▸ **Exercise input**:
[Start of Attachment]

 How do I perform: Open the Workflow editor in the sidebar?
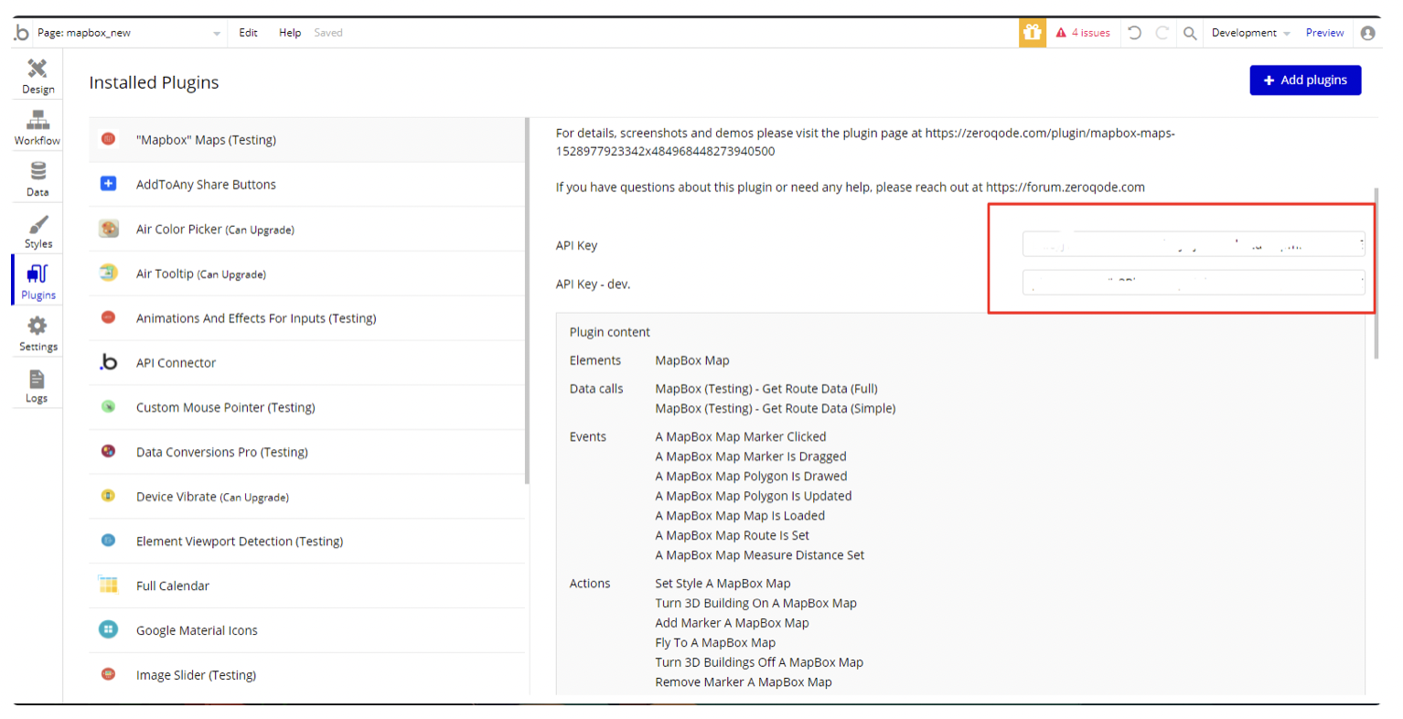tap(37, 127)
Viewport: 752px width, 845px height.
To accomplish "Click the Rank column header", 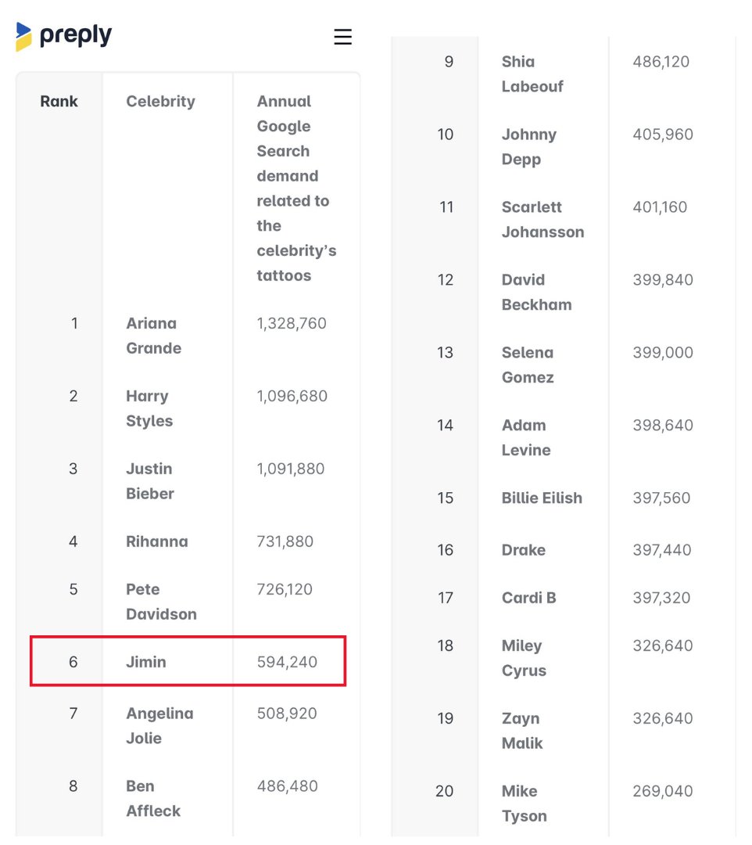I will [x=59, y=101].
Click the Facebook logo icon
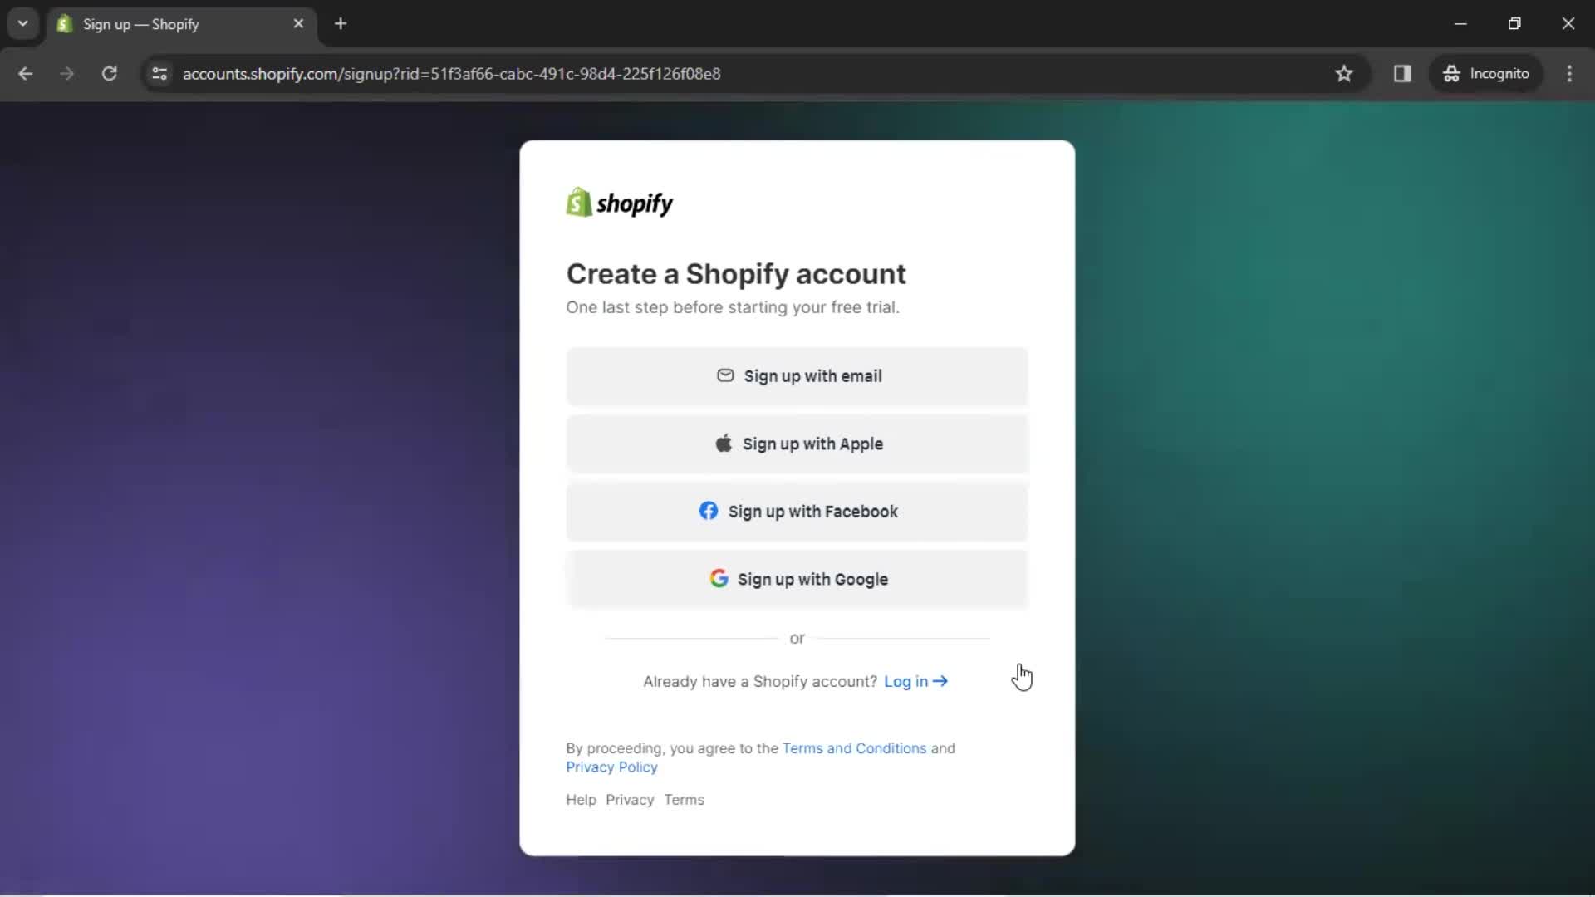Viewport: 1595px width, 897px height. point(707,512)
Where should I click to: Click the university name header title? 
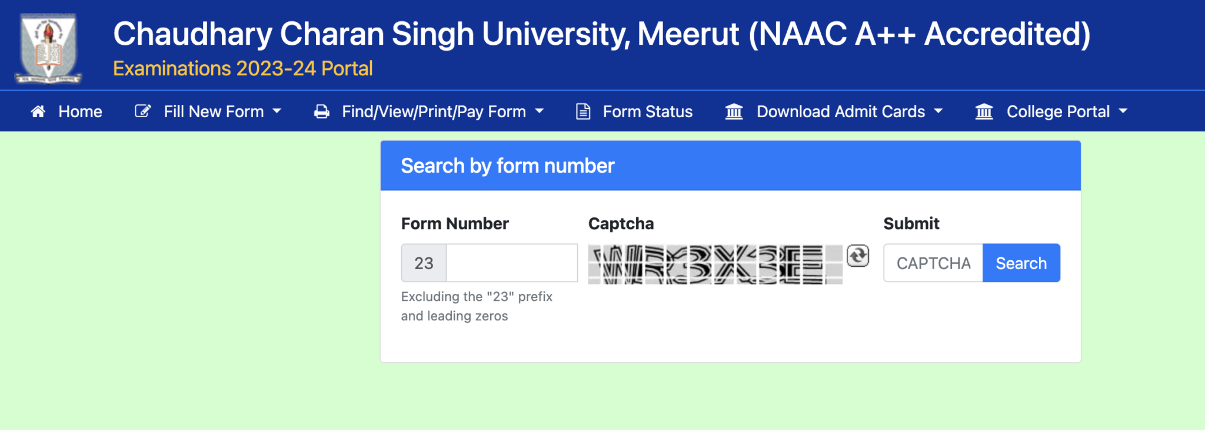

[End of Attachment]

▸ **What you are asked to do**:
Starting at the line that holds "Click the Facebook logo icon", print each line through the last one of the entries above, exactly and with both ends included; no pictures.

▸ **Exercise output**:
Click the Facebook logo icon
Viewport: 1595px width, 897px height. point(707,512)
Where should I click to: Click the university name header title? 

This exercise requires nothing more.